==== EXCERPTED RECORDS
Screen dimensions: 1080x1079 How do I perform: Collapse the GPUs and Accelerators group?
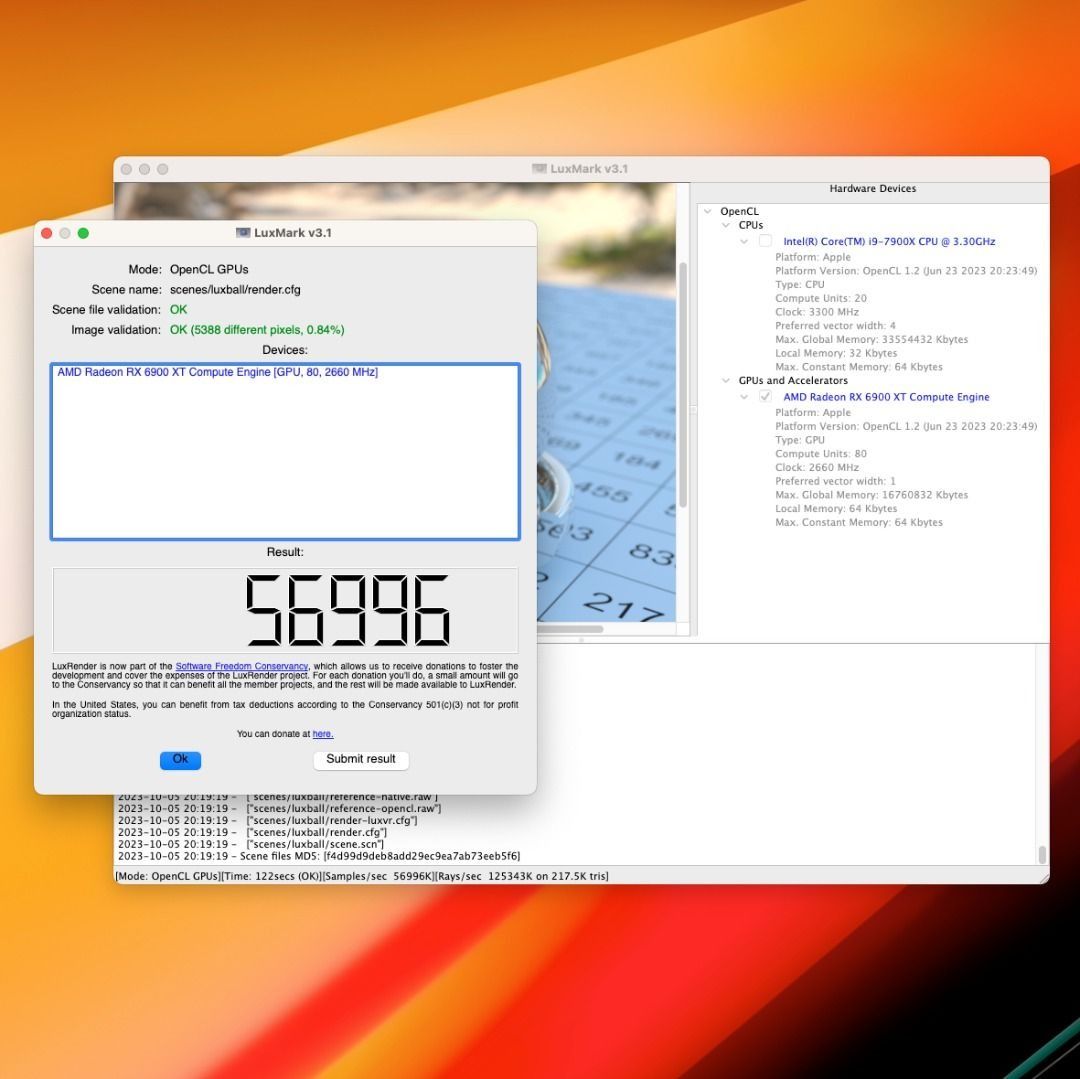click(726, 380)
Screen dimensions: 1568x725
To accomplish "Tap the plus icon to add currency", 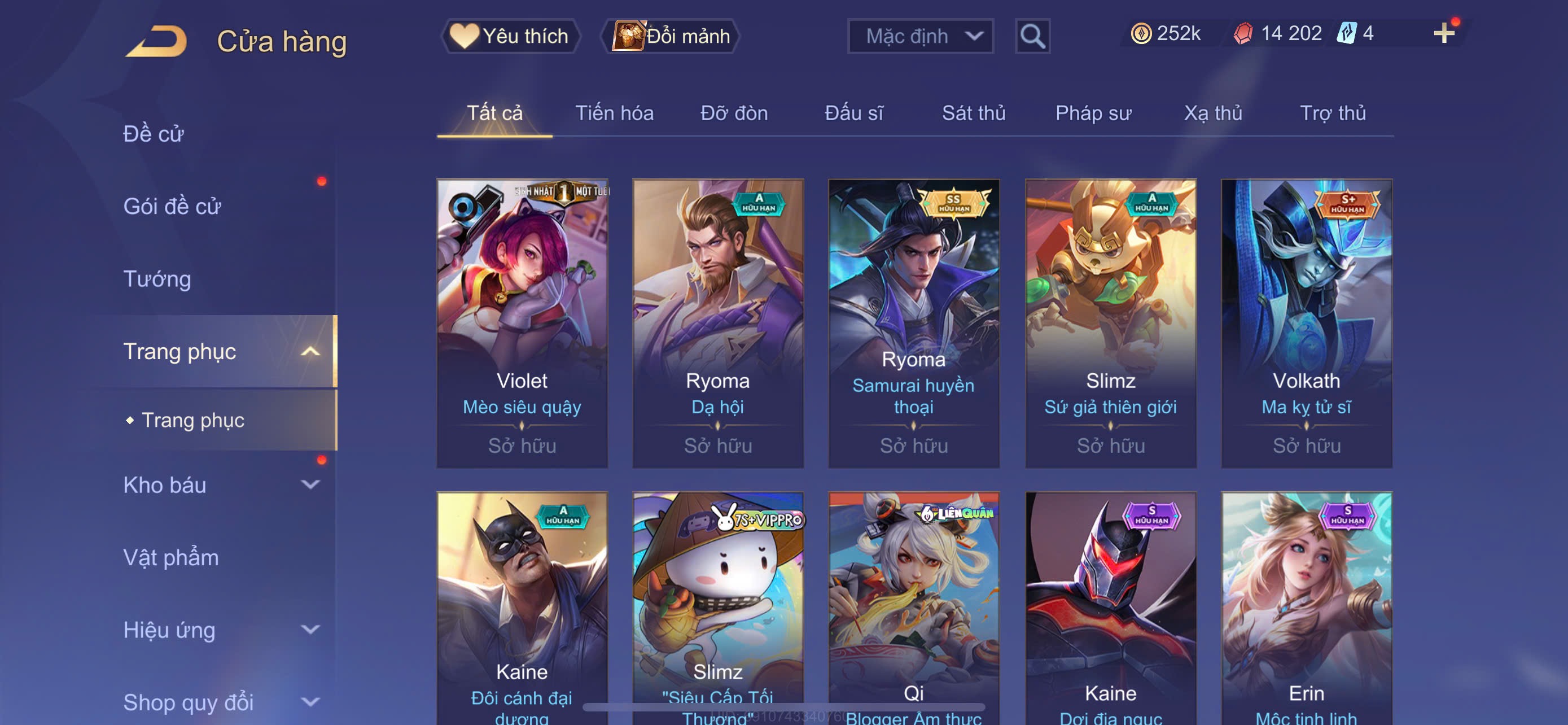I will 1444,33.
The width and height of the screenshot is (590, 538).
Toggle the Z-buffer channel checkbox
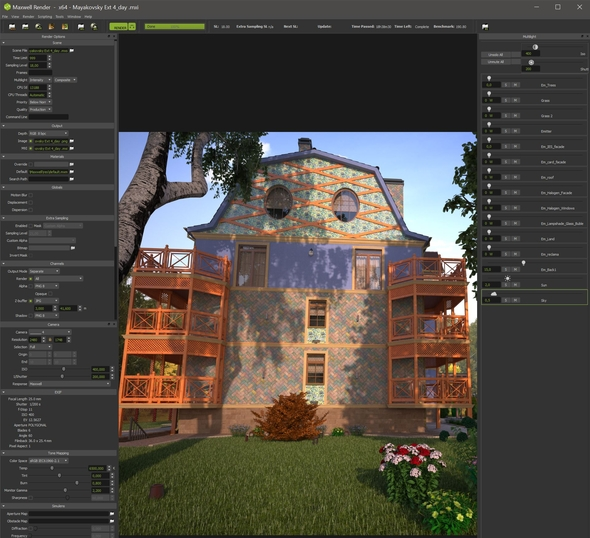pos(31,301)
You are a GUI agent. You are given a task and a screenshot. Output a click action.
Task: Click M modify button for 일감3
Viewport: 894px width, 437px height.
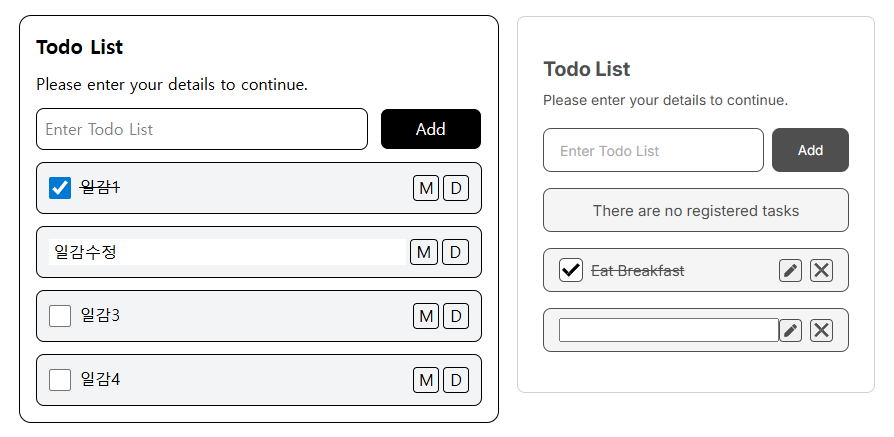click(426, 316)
========
==== EXCERPTED RECORDS
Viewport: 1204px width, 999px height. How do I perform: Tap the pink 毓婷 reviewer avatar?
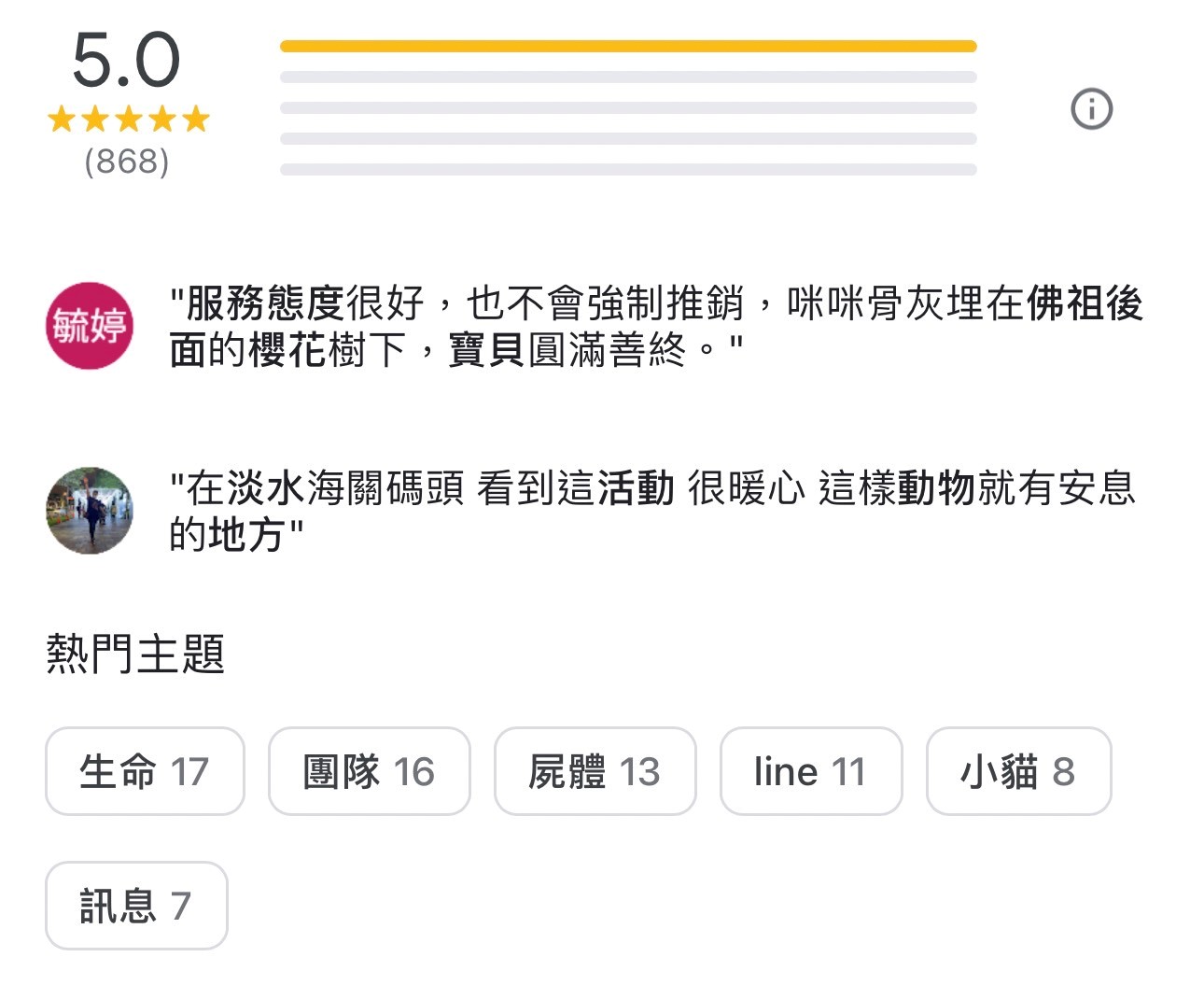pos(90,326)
========
> **TASK ITEM**
Which of the lines above include the string "screenshot"? Pick them out and copy them.

> **REPLY TO THE TASK**
The width and height of the screenshot is (590, 538).
You are a GUI agent. You are given a task and a screenshot. Output a click action.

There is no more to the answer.